What is being asked
Reproduce word for word the stretch of the devolution discussion below from "It's an argument" through "actually having power.".

Text segment
● ● ● ● ● ● ●
David Cameron is taking a black and white view of a complex constitutional issue purely to attract votes in Middle England. Jealousy and envy are not good a basis for policy nor for determining the future of our constitution.

The Tory leader is in danger of turning Tony Blair's half-hearted mess into a complete hotch-potch. If he is really serious about achieving equality for MPs and dealing with the West Lothian question in a comprehensive manner then he has only one way to go and that is forward. Further devolution, that will give English regions parity with Scotland and Wales, will produce a genuinely Federal Britain and consign the West Lothian question to the dustbin of history.
I've seen border constituencies mentioned in relation to Scotland too and I think it's a bit of a red herring. "Scottish constituents might use an English hospital" goes the argument, but "English constituents might use a Scottish hospital", which is just as valid, would be a reason not to have a Scottish Parliament at all. Welsh people using English facilities isn't a reason for Welsh MPs to vote on that issue if English MPs can't vote on the issues affecting corresponding facilities in Wales that might be used by their constituents on the English side of the border.

It's an argument against any level of devolution where neighbours may be disenfranchised.
"Further devolution, that will give English regions parity with Scotland and Wales, will produce a genuinely Federal Britain and consign the West Lothian question to the dustbin of history."

Yes, but if you want to avoid the break-up of the UK... blah, blah, rubbish, bollocks you hear from those against the people actually having power.
In other words, hear, hear! :-)
Yes I can see that argument Will. It is the reason why I termed that particular point as being 'minor'. I think that the other more substantive issues are more serious.
Broadly I agree that MPs only able to vote on different matters is a mess, but I think forcing the English regions into devolution isn't a workable solution. The regional assemblies offered were little more than super county councils (and the Greater London Mayor and Talking Shop sorry Assembly are really more akin to a metropolis wide form of local government than regional devolution) and understandably the only one actually put to the people was overwhelmingly rejected.

There's also very little affinity for most of the regions - five have to resort to purely geographic names which is hardly a sign of preexisting natural links and communities! One could detail the problems on the current boundaries endlessly - most of the South East looks more to London than to each other, a large (geographic) part of the North West probably feels more affinity with the North East than with Liverpool-Manchester (and probably feels it would be listened to more in a "North East" Assembly), the West Midland-South West border partitions the Three Counties of Worcestershire, Herefordshire and Gloucestershire and so forth.
● ● ● ● ● ● ●
Data for analysis
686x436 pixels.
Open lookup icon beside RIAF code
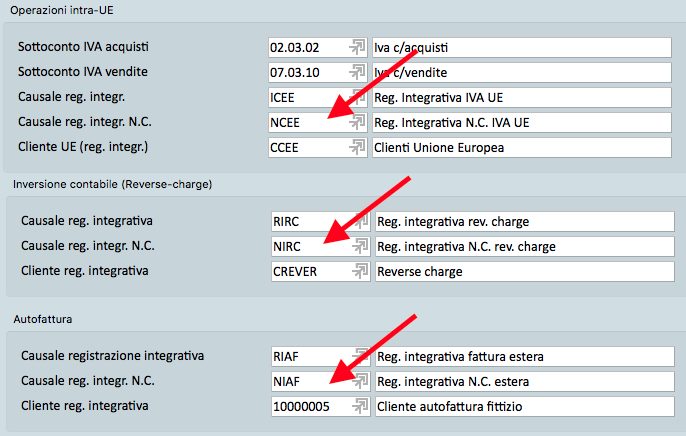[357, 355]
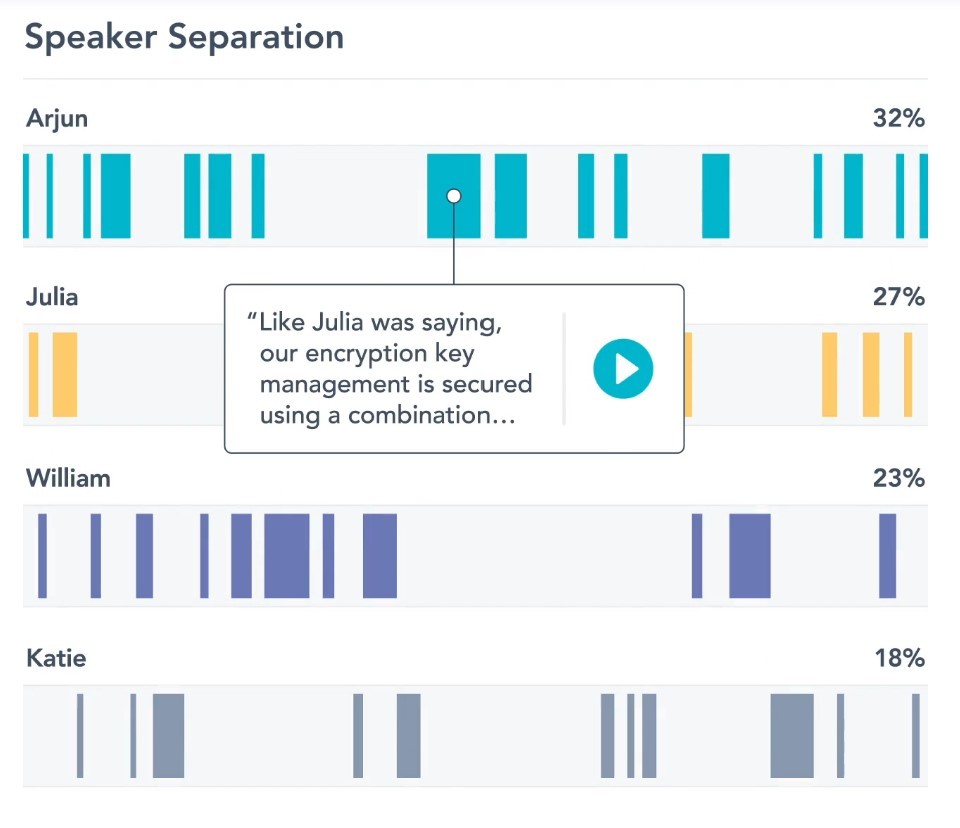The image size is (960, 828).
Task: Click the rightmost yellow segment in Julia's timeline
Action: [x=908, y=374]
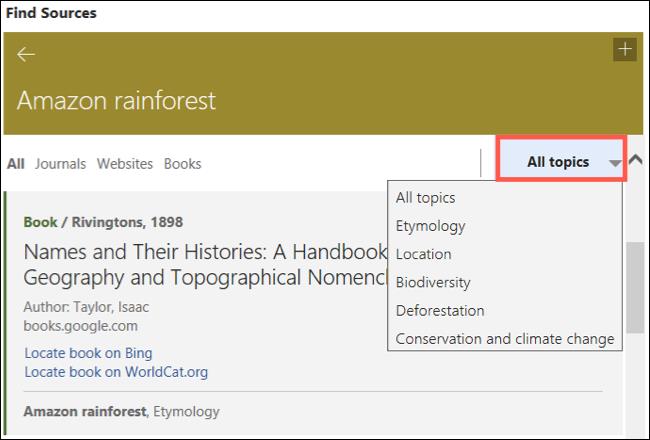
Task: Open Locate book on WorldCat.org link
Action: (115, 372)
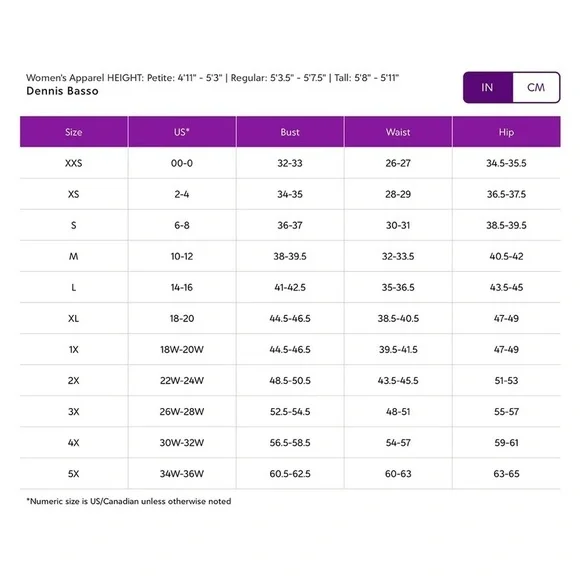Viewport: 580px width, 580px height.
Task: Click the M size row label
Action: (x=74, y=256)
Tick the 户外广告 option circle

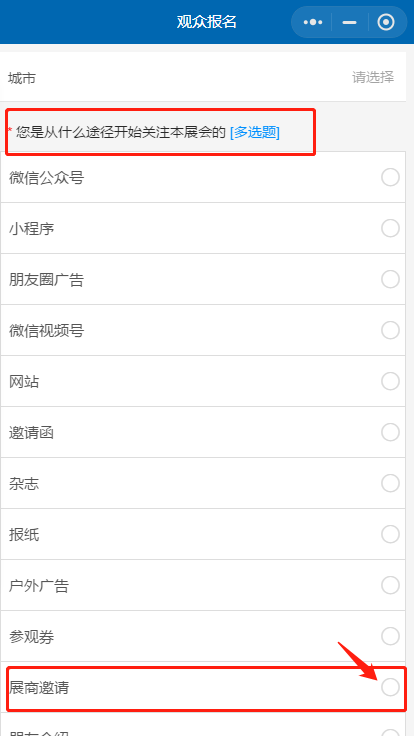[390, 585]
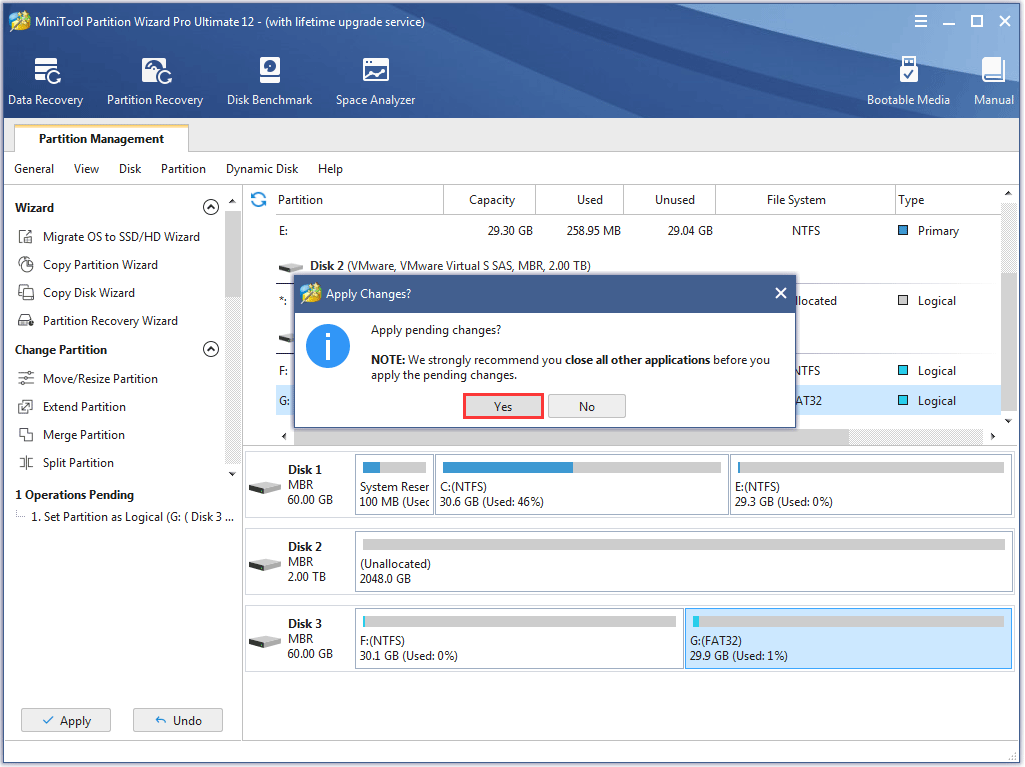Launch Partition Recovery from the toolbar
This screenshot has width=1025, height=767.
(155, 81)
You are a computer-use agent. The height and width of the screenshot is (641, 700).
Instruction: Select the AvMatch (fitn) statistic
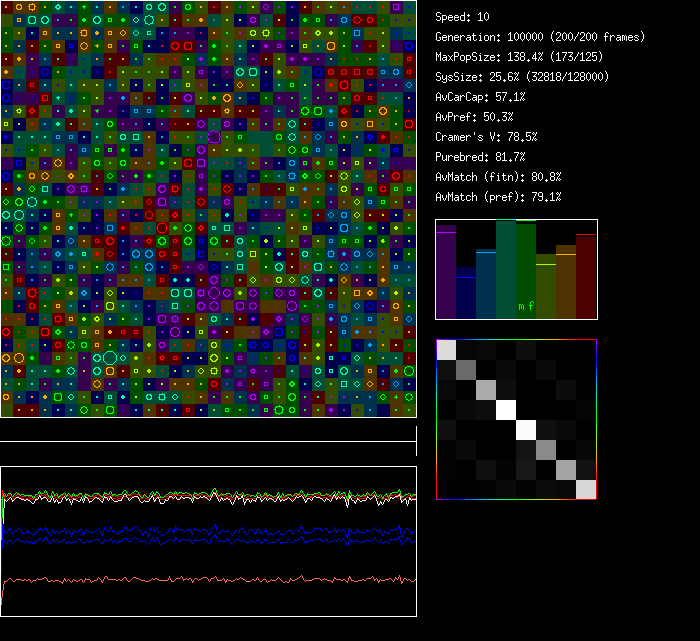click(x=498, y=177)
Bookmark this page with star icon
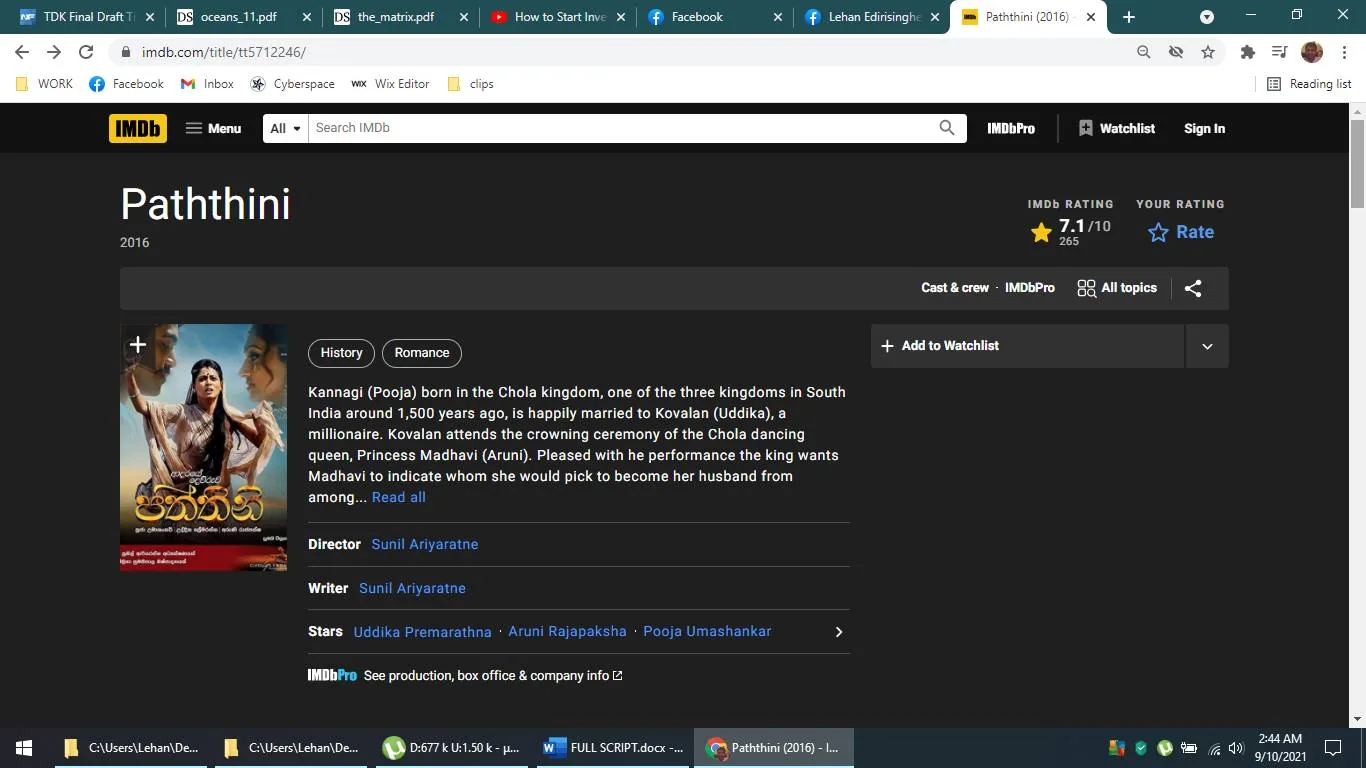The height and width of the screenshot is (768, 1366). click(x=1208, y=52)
● ● ● ● ● ● ●
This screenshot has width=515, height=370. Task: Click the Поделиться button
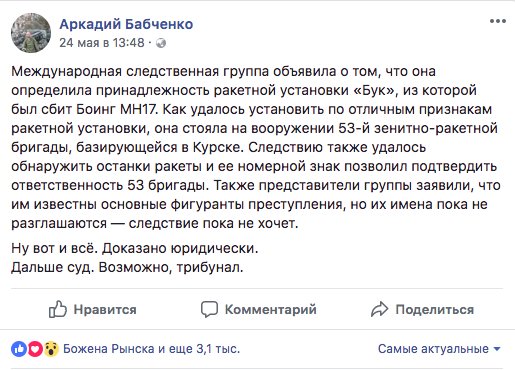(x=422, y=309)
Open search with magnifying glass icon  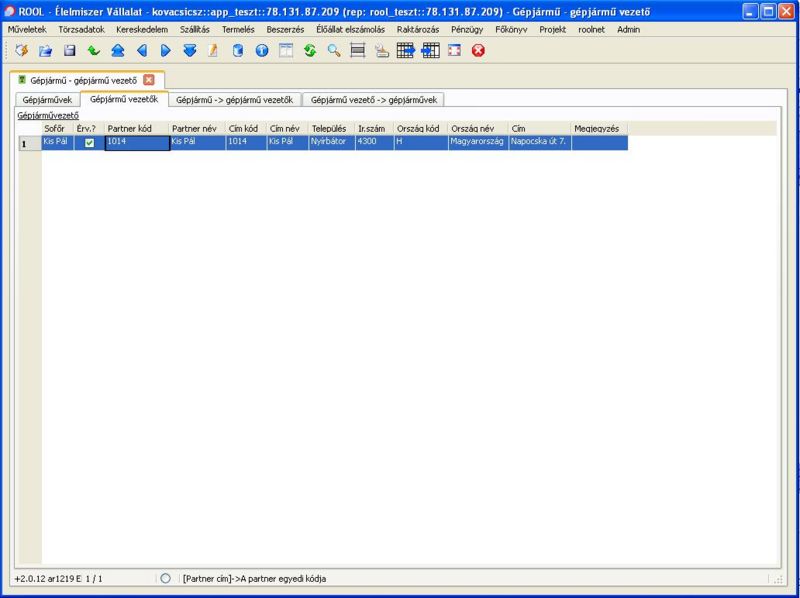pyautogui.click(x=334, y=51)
● ● ● ● ● ● ●
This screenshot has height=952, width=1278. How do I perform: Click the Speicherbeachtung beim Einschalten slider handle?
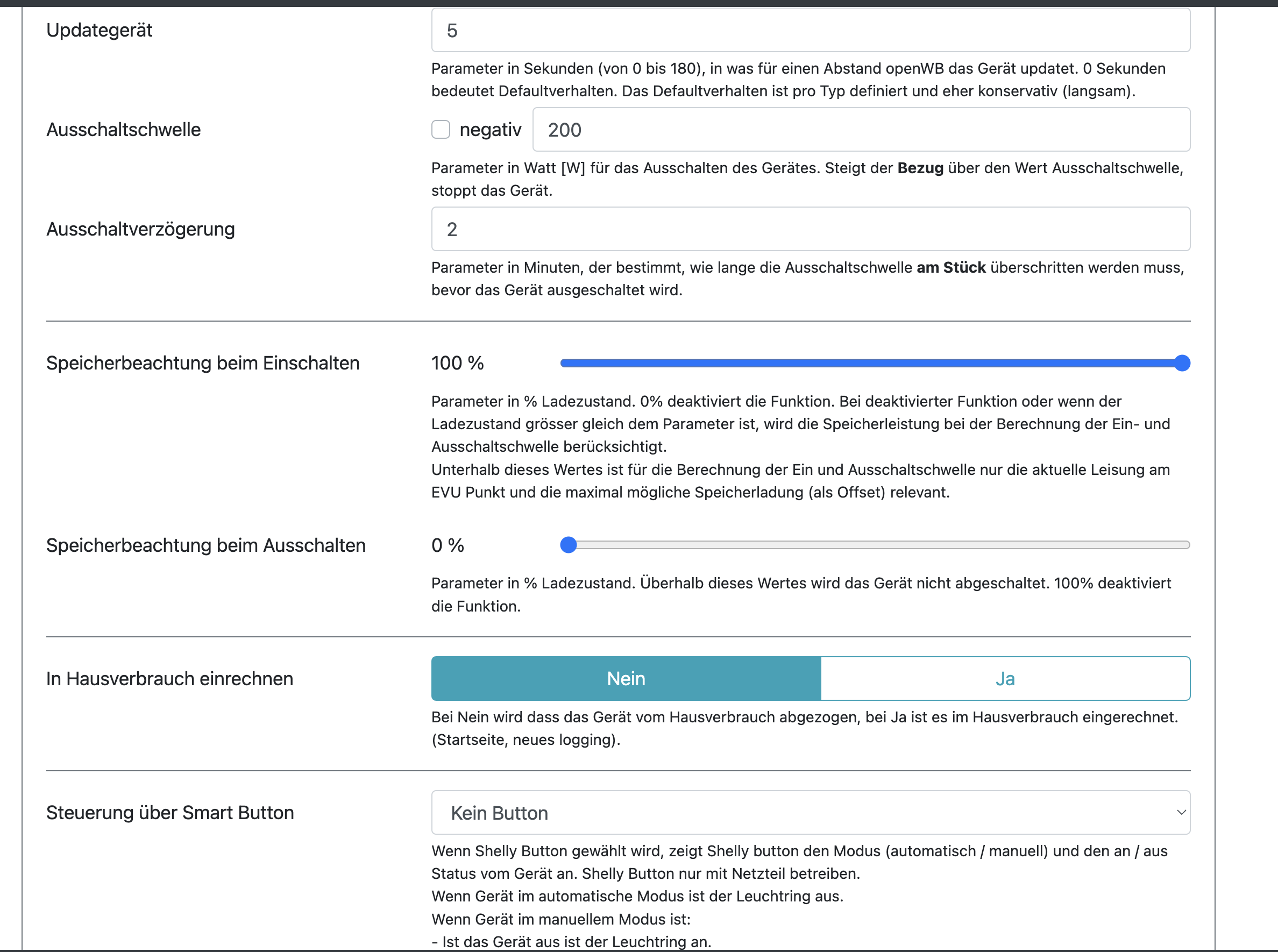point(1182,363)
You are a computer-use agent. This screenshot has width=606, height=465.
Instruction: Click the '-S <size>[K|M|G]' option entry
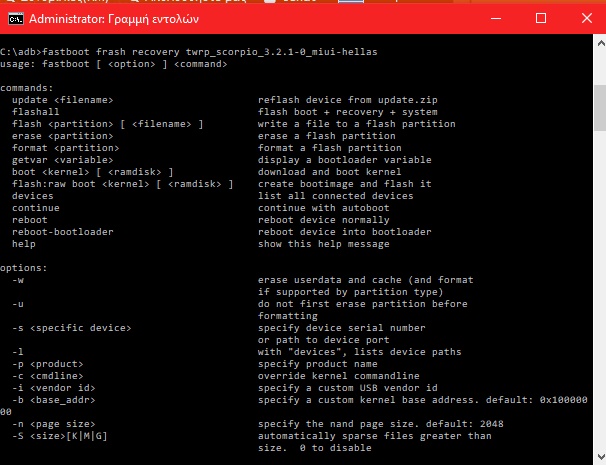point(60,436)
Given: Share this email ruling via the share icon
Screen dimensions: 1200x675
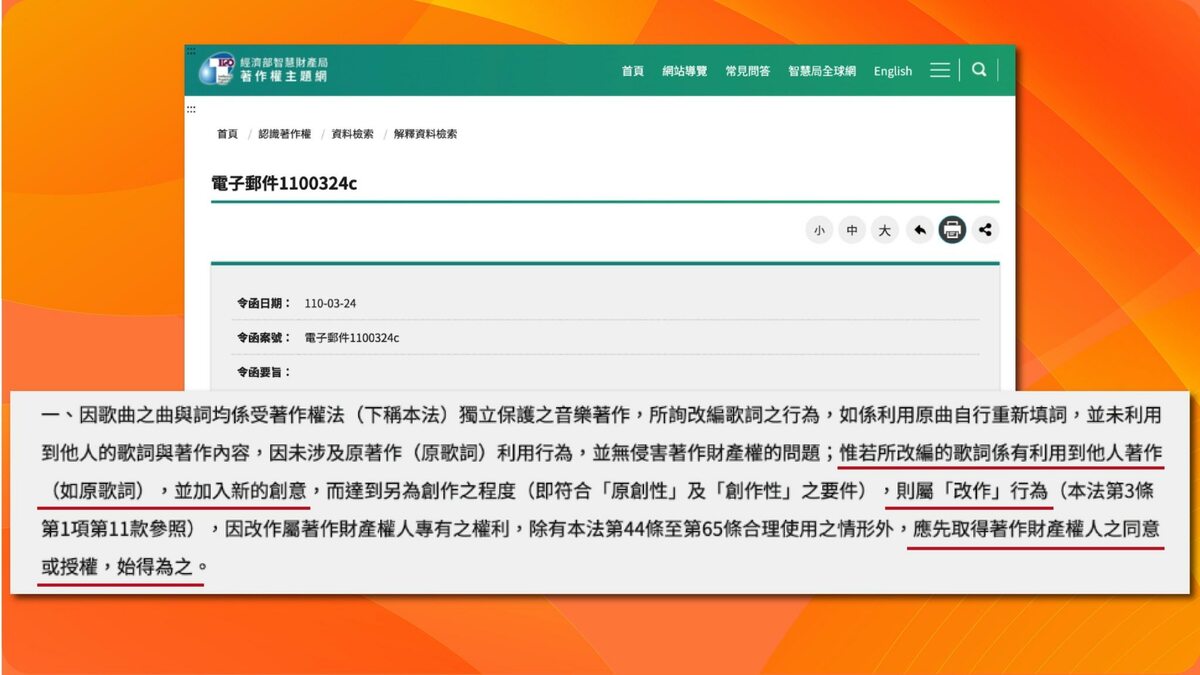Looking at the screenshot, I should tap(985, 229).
● ● ● ● ● ● ●
Answer
It's an argument against any level of devolution where neighbours may be disenfranchised.
"Further devolution, that will give English regions parity with Scotland and Wales, will produce a genuinely Federal Britain and consign the West Lothian question to the dustbin of history."

Yes, but if you want to avoid the break-up of the UK... blah, blah, rubbish, bollocks you hear from those against the people actually having power.